Часть 40 из 59 В начало
Для доступа к библиотеке пройдите авторизацию
— Мара, я… — он откашлялся, — извини, я задержался на некоторое время… я…
Он подошел совсем близко к кровати, почему-то не решаясь сесть, и все стоял сбоку, как нелепая статуя нерешительности.
— То, что ты хочешь, я не могу тебе дать.
— Что это значит? — я была так поражена, что даже не успела обидеться.
— Извини. Наверное, для тебя это прозвучит грубо, ты не поймешь. Это моя проблема. Но я не тот человек, который тебе нужен. Тебе лучше уехать и найти другого. Прости.
Дверь закрылась. Я точно знала, что он не говорил правду. Но я не собиралась останавливаться. Я собиралась в одиночку узнать все тайны Фиолетовой комнаты.
Теперь — без Вирга Сафина.
Глава 18
Коридор в доме Сафина столько раз мне снился в кошмарах, что я почти поверила в них. И когда, застыв у двери, всматривалась в пустоту полутемного коридора, казавшегося мне кишкой в гигантском чреве монстра, я чувствовала, что оживает созданный моим же воображением самый что ни есть настоящий кошмар.
Вирг Сафин больше не спрашивал меня об электронном ключе от Фиолетовой комнаты. Когда, в душевой кабине, я вспоминала тяжелый взгляд Вирга Сафина после моего дебюта в роли Госпожи, то почему-то думала только об одном: кто убирает в Фиолетовой комнате? Мне было очень сложно поверить в то, что это делает Вера.
В любом случае я решила затаиться на несколько дней, прежде чем наведаться в Фиолетовую комнату опять. Как говорится, береженого Бог бережет. Меня беспокоило только одно: чтобы Вирг Сафин не заменил там замок.
На следующее утро я спустилась к завтраку и сразу же поняла, что Вирга Сафина в доме нет. Я не могу объяснить, как я это почувствовала — просто знала, и этого было достаточно. Действительно, когда появилась Вера, неся мне на завтрак тарелку дымящейся овсянки с фруктами, она подтвердила, что Сафина в доме нет. Уехал рано утром.
— Уехал чуть свет. В шесть утра, — сказала Вера, — я еще встать с постели не успела. В окно увидела. И сумка с вещами при нем была. Значит, несколько дней его не будет, точно.

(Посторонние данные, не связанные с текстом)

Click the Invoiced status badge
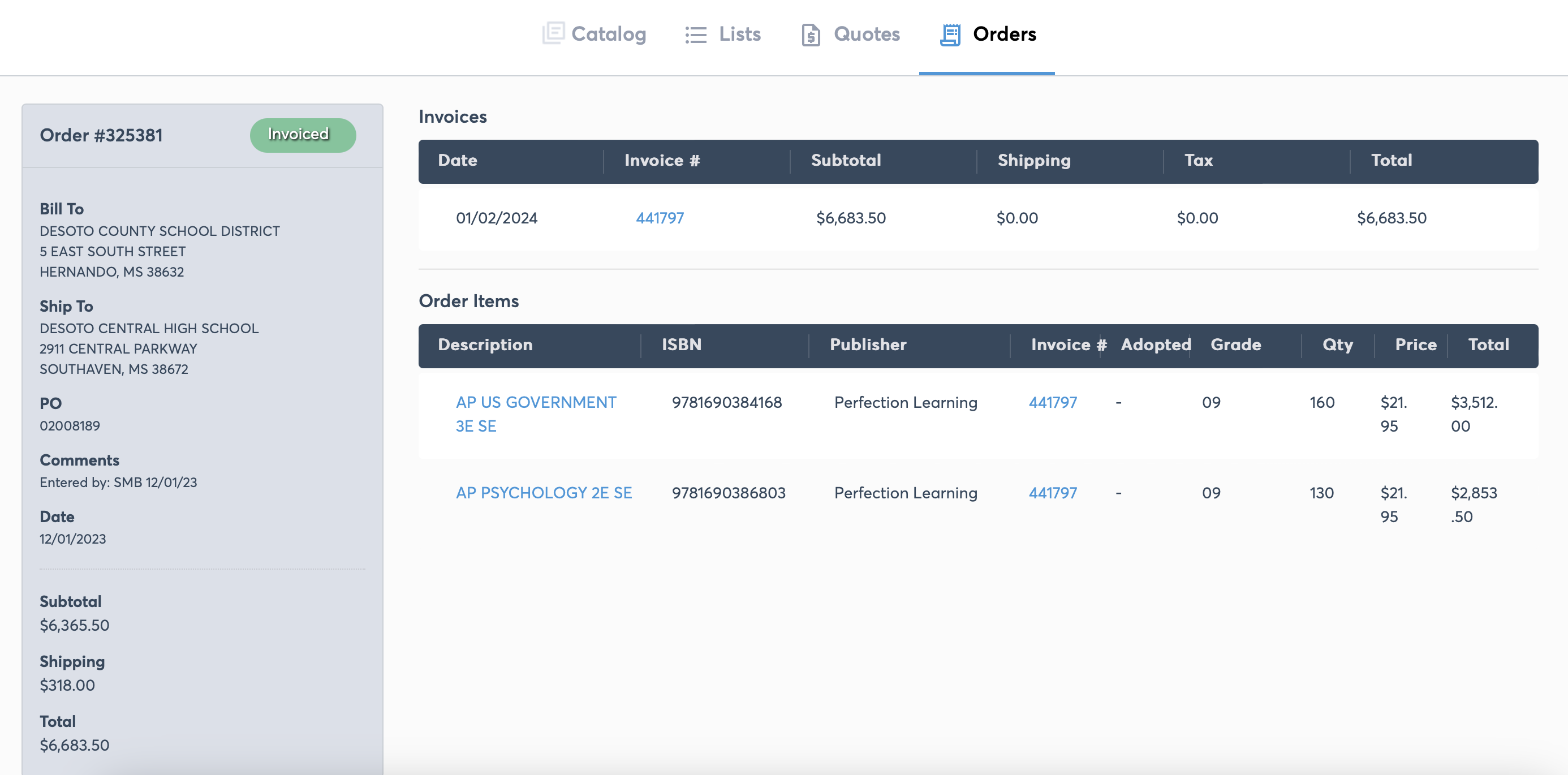The height and width of the screenshot is (775, 1568). pos(303,135)
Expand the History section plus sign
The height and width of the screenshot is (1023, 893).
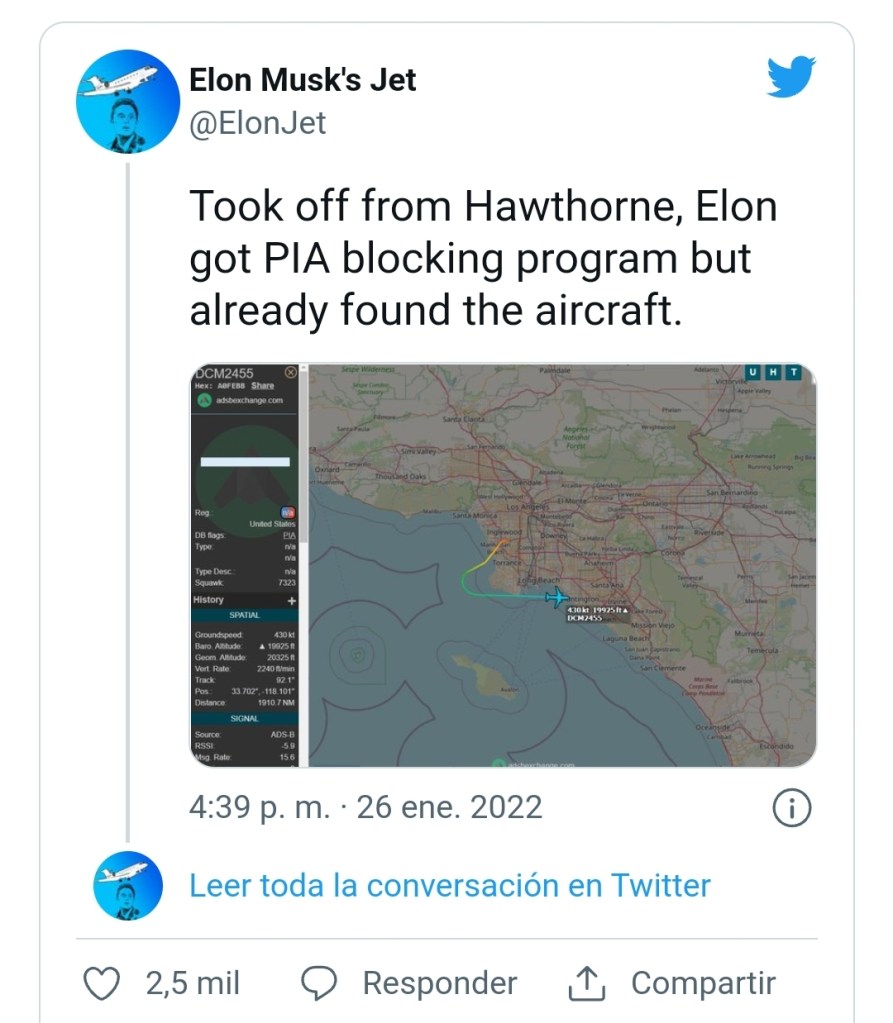coord(292,600)
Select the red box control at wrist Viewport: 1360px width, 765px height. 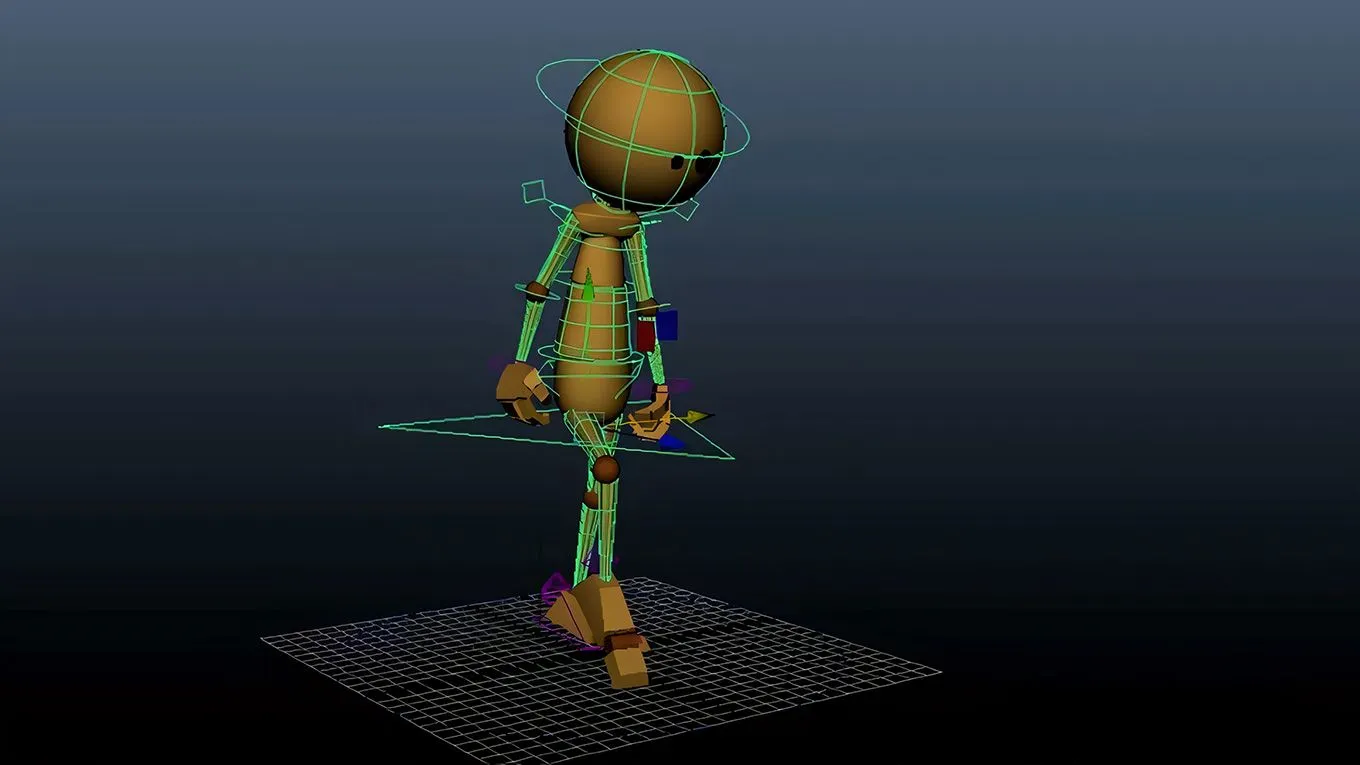click(x=646, y=333)
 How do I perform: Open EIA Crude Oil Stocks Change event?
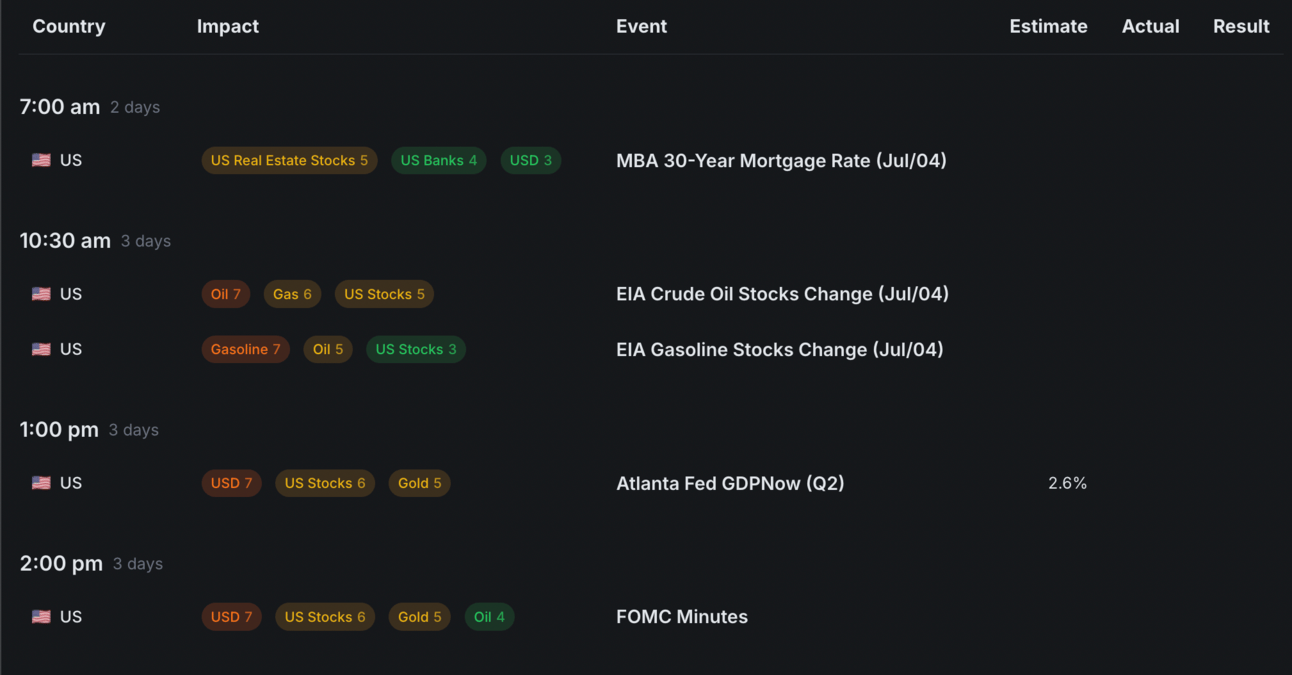pyautogui.click(x=782, y=294)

В этот момент в доме раздался звонок, и охранник вызвал Веру к воротам. Вернулась Вера с огромным букетом роскошных ярко-красных роз, перевязанных золотистой лентой. Вера несла этот роскошный букет на вытянутых руках, и выражение ее лица нельзя было описать!
— Сколько живу, никогда такой красоты не видела. Только что принесли из цветочного магазина. Посыльный в форме. Я еще расписалась. С ума сойти!
— Что это за цветы, Вера?
— Так это же от хозяина, вам!
Вера протянула букет мне. В самом верху в белом конверте лежала записка.

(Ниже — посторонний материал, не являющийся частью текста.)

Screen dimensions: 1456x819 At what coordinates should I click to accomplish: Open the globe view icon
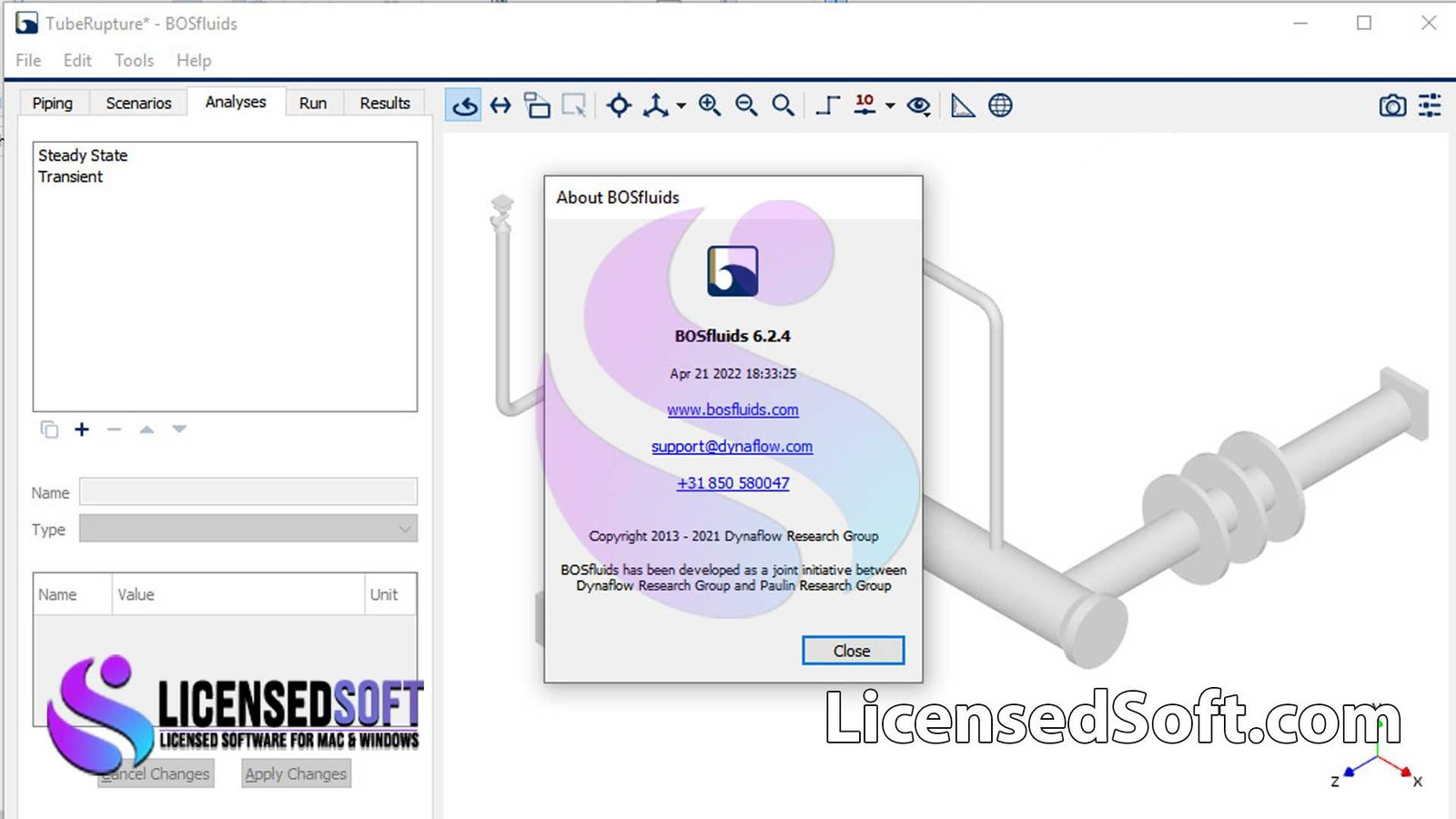pyautogui.click(x=1000, y=106)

«Любовь моя, прости, я наговорил ерунды. Ты лучшая женщина, которая только была в моей жизни! В этом мире никто не сравнится с тобой. Отдыхай побольше, трать столько денег, сколько захочешь. Все эти деньги — твои. И жди меня. Все это время я буду думать о тебе, о твоем роскошном теле. Вынужден уехать на пять дней по делам в Прагу. Но скоро я вернусь к тебе. Ты прекрасна! Я люблю тебя больше всего на свете! Твой Вирг».
В конверт была вложена кредитка — пластиковая банковская карточка. Сначала я ее не заметила, и она упала на пол.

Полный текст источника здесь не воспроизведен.